Emily St. James of The A.V. Club gave the episode an "A–" grade and wrote, "The biggest problems with all of the suburban ennui and assorted plotlines come from the fact that much of this tension gets shoved to the background in favor of bumbling suburban antics. This is not to say that the show can't play Dexter's emotional growth for real pathos and heart – look at how well it's dealing with the fact that he's started to realize how deeply he feels for the kids this season. It's to say that the show gets more mileage when the serial killer has something real and vital at risk, not when it feels like a crazy fish-out-of-water programmer from the mid-80s."

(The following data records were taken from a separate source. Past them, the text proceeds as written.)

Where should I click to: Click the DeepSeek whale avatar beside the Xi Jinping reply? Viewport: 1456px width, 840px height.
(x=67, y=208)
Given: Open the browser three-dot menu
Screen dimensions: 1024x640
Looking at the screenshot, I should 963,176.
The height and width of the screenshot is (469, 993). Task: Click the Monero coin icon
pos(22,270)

Alan Sepinwall wrote, "as good as Michael C. Hall and John Lithgow have been this year, I find it harder and harder to care about what's happening on the show." Kristal Hawkins of Vulture wrote, "Trinity's patterns — and his family life — prove even more complicated than they seemed. And this episode reminds us, sadly, that our favorite serial-killer show sometimes has a hard time constructing a suspenseful plot."

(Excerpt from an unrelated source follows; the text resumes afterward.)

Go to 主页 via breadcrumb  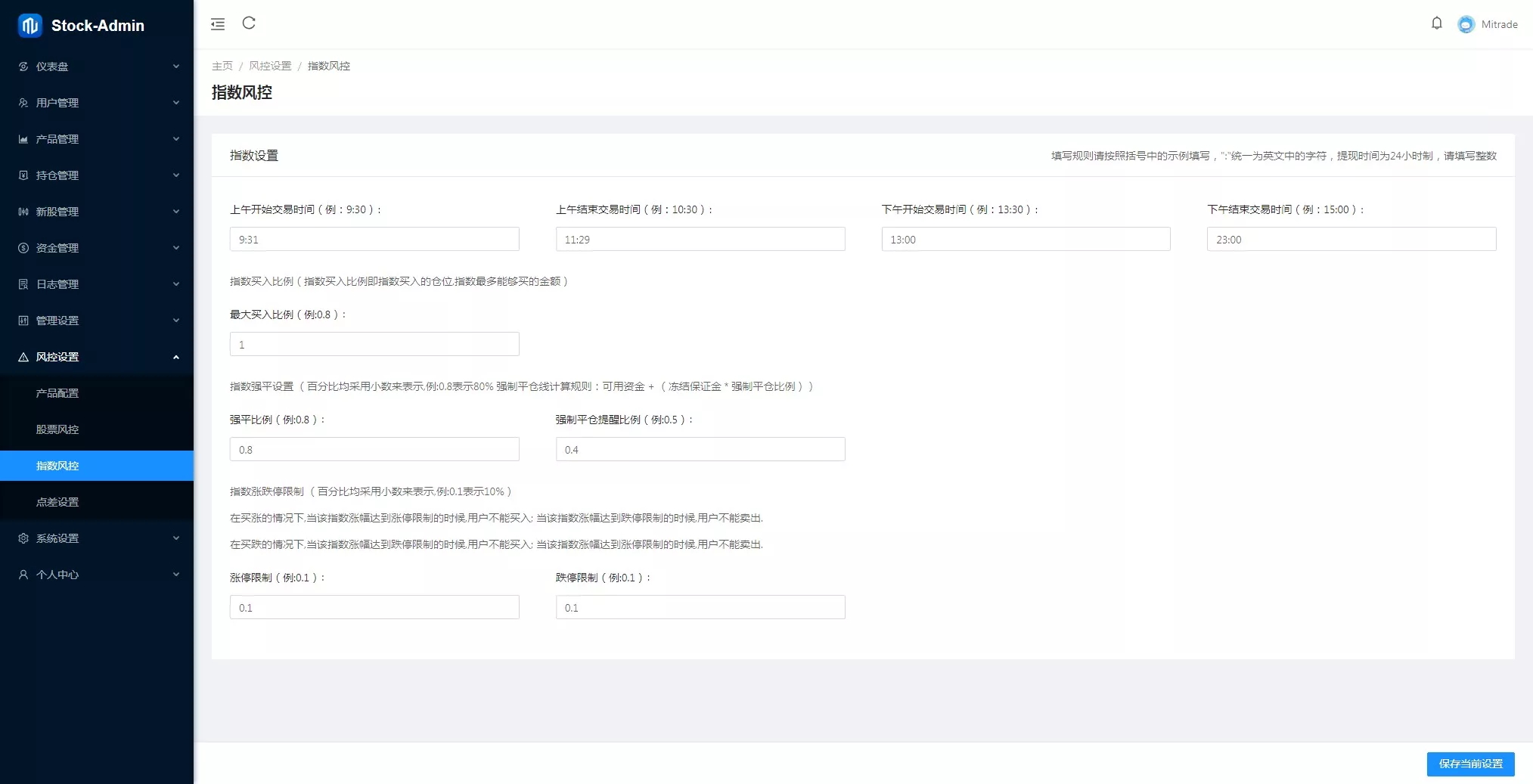point(222,66)
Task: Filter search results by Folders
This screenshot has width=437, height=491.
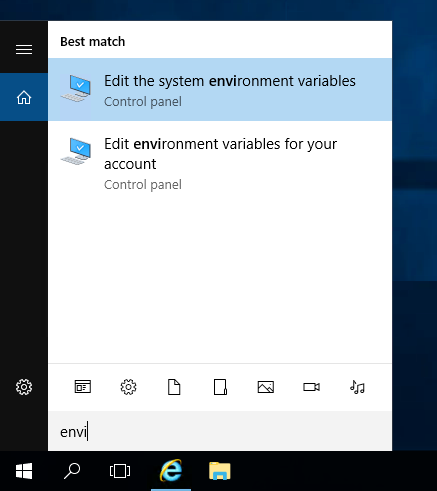Action: [220, 387]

Billy Grifter of Den of Geek wrote, "In tension cranking this season has left all the previous ones in the dust, and frankly, embarrassed almost all the other drama shows currently running. What worries me is that the peak is yet ahead, and I'm not sure I can handle that altitude without oxygen." Gina DiNunno of TV Guide wrote, "The body begins sinking in the cement, and Dexter knocks Trinity out cold. He manages to get the boy out just in time and finds he is still alive. He turns back, but Trinity is gone."

Danny Gallagher of TV Squad wrote, "Dexter has a very touching scene with his infant son Harrison who helps him realize just how much his family means to him, maybe enough to give up his second life as a serial killer forever. Of course, not before Arthur is 100 feet below sea level in a double wrapped garbage bag, I hope." Television Without Pity gave the episode an "A–" grade.

Courtney Ford submitted this episode for consideration for Outstanding Guest Actress in a Drama Series, while Charles H. Eglee and Tim Schlattmann submitted it for consideration for Outstanding Writing for a Drama Series, and Keith Gordon submitted it for Outstanding Directing for a Drama Series at the 62nd Primetime Emmy Awards.